Job →
Could you convert everything in the records below, from the line containing "765x510 pixels. At" down to the last line, into a JSON list of strings, one string per line and with blank lines left out?

┌────────

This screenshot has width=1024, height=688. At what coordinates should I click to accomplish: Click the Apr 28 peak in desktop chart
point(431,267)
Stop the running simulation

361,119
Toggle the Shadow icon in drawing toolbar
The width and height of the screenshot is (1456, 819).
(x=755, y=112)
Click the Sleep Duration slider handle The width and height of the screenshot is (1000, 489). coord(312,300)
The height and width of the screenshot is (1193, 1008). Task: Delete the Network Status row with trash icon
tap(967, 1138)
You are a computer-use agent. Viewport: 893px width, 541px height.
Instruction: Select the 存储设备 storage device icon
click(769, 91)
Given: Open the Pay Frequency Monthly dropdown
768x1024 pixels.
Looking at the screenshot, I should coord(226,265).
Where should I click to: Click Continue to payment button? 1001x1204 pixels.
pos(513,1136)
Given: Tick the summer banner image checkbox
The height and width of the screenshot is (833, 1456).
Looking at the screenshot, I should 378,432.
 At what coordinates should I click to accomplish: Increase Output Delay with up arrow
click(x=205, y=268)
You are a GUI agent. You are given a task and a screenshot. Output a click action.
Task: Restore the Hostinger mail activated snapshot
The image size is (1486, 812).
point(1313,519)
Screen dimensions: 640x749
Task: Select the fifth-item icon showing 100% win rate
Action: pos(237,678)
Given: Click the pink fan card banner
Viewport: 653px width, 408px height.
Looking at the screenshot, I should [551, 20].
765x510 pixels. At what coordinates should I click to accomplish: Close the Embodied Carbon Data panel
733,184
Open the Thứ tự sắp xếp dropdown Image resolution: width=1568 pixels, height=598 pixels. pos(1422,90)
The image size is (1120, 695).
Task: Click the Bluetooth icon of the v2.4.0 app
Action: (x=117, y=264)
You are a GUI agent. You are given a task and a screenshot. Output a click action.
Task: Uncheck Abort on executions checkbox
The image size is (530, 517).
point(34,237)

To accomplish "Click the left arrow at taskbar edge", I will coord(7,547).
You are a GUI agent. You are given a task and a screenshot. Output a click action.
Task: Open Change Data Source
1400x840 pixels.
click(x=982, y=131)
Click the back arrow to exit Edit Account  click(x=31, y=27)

└────────

Response →
[
  "765x510 pixels. At what coordinates should I click to accomplish: Close the Embodied Carbon Data panel",
  "733,184",
  "Open the Thứ tự sắp xếp dropdown Image resolution: width=1568 pixels, height=598 pixels. pos(1422,90)",
  "The image size is (1120, 695).",
  "Task: Click the Bluetooth icon of the v2.4.0 app",
  "Action: (x=117, y=264)",
  "You are a GUI agent. You are given a task and a screenshot. Output a click action.",
  "Task: Uncheck Abort on executions checkbox",
  "The image size is (530, 517).",
  "point(34,237)",
  "To accomplish \"Click the left arrow at taskbar edge\", I will coord(7,547).",
  "You are a GUI agent. You are given a task and a screenshot. Output a click action.",
  "Task: Open Change Data Source",
  "1400x840 pixels.",
  "click(x=982, y=131)",
  "Click the back arrow to exit Edit Account  click(x=31, y=27)"
]